[Dataset entries]
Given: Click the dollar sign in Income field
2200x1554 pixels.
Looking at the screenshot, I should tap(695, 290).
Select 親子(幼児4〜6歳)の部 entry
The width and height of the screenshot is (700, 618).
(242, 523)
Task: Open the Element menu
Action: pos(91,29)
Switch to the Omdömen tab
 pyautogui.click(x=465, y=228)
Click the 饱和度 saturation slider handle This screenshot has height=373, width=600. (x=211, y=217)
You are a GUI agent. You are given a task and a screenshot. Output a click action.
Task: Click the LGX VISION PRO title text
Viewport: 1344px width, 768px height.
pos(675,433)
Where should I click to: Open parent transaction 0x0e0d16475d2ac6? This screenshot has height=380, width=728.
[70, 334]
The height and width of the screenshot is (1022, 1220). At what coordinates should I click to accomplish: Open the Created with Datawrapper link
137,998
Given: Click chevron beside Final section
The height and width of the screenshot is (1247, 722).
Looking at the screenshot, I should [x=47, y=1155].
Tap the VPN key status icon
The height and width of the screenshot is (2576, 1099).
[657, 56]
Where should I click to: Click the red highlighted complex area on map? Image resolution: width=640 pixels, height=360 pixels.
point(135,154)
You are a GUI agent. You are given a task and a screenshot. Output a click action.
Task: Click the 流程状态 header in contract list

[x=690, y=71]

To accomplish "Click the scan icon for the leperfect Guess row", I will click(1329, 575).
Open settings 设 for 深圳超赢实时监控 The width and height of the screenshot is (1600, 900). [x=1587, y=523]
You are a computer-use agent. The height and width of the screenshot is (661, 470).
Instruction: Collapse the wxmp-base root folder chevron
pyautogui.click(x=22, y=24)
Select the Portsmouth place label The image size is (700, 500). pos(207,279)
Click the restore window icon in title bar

* _EXERCISE REQUIREMENTS_: Go through the entries and return each line where the word "title" appears.

* _TASK RESPONSE_:
Task: Click the LGX VISION PRO title text
Click the restore window icon in title bar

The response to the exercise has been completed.